Reproduce the passage of the toothbrush story below between "Let me take" and "to my story...", inclusive, keeping every word and punctuation mark as it appears.

Page excerpt =
┄┄┄┄┄┄┄┄┄┄

Monday, January 12, 2015

Now... What Really Needed Fixing?

My Dad walked into the kitchen this morning complaining that his electric tooth brush wasn't working.
     Yes, he has a very nice electric tooth brush. A very nice expensive electric tooth brush. One day, my wife and I made the mistake of taking him shopping with us to Costco, and when the cashier was ringing up all of our items, she picked up an electric toothbrush to scan.
     "Don't scan that," I told the cashier. "It's not ours."
     My wife immediately gave me the old elbow-to-the-ribs routine.
     "What?" I said, rubbing my side.
     She discreetly nodded in the direction of my father, who was standing next to me. She was trying not to embarrass him, but he wasn't even paying attention. He was busy looking toward the snack bar and trying to decide whether he wanted pizza or a hot dog on his way out.
     Immediately, I understood.
     My father has the habit of tossing items into our cart when he thinks we're not looking. My wife lets him get away with it. Me? I have the habit of taking those items out when I think he's not looking.
     He must have slipped that one by me.
     Let me take this opportunity to give my Dad credit, just so you won't think I'm always counting my nickels and dimes, he still has all of his own teeth. His teeth have to be--what--91-years-old? He's 96 and should have lost his baby teeth when he was four or five, give or take, carry the one. Well, anyway, to get back to my story...
     My wife told him to let me take a look at it.
     I gave my wife a Why-are-you-involving-ME-in-this-for? look, but she didn't even bother to acknowledge me. There's only one person she has sympathy for in this household, and that one person is not me.
     "You're a big boy," she's told me on more than one occasion.
     "So's my Dad," I've told her in return. Speaking of whom...
     My father left. He returned about ten minutes later empty-handed. Mumbling. Something about his toothbrush.
     "What about your toothbrush, Dad?" my wife asked him with the patience of a saint.
     "It's not working," he said.
     "Why don't you let your son take a look at it?" she suggested again.
     That idea must have appealed to him, because he left our house a second time, walked over to the little father-in-law house he lives in at the front of our property.

┄┄┄┄┄┄┄┄┄┄

Material =
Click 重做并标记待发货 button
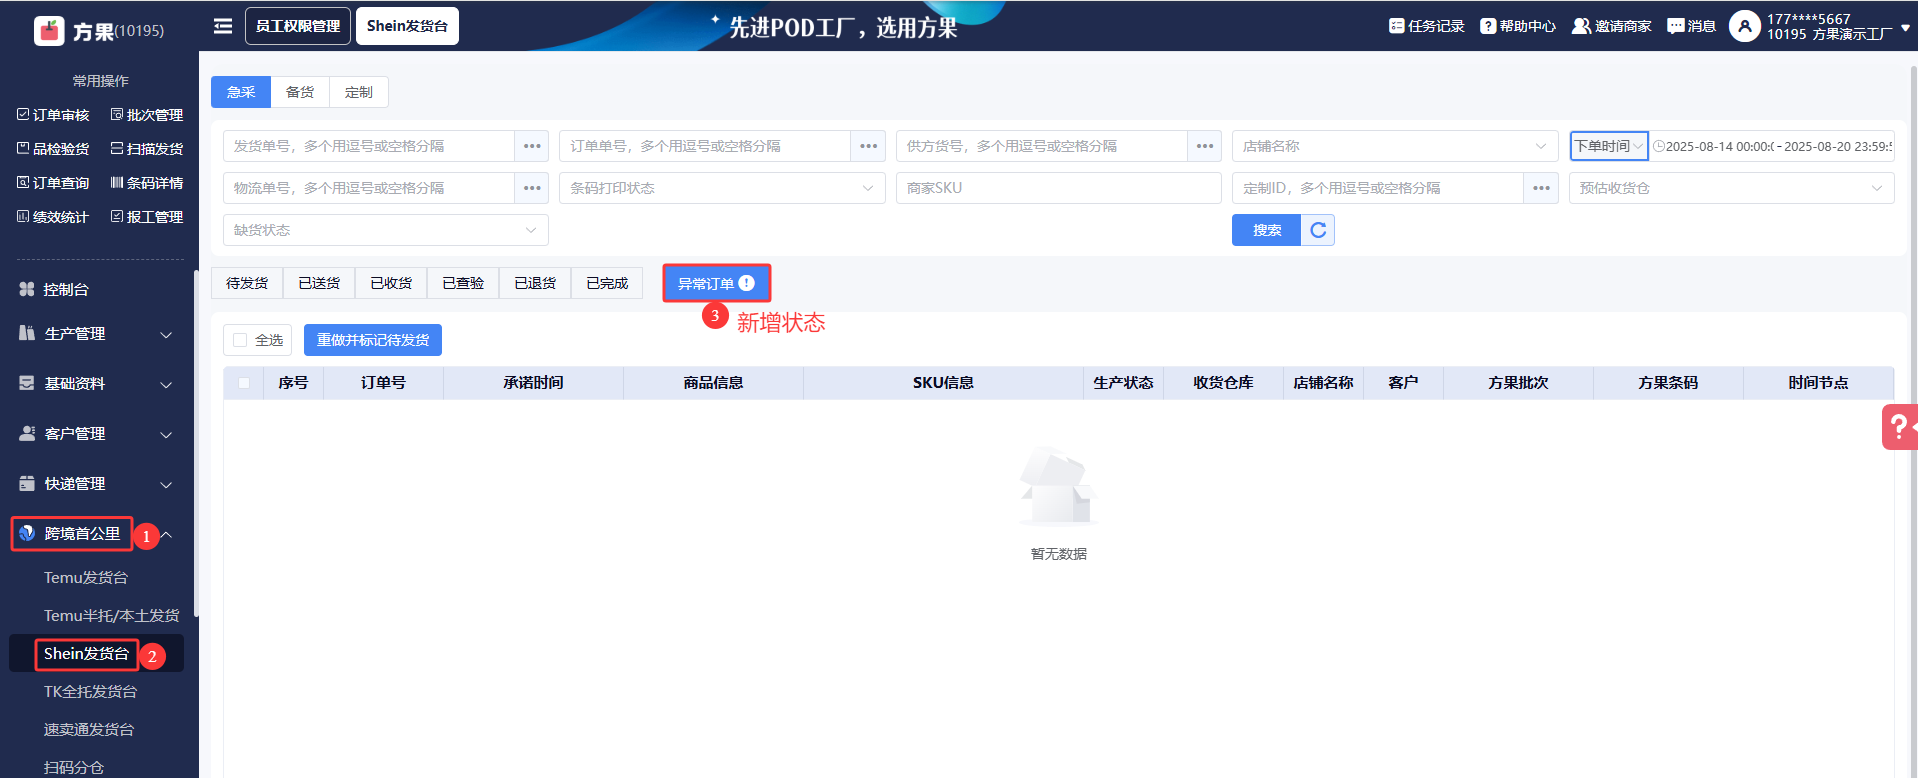This screenshot has width=1918, height=778. (x=373, y=340)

┄┄┄┄┄┄┄┄┄┄

Task output =
Let me take this opportunity to give my Dad credit, just so you won't think I'm always counting my nickels and dimes, he still has all of his own teeth. His teeth have to be--what--91-years-old? He's 96 and should have lost his baby teeth when he was four or five, give or take, carry the one. Well, anyway, to get back to my story...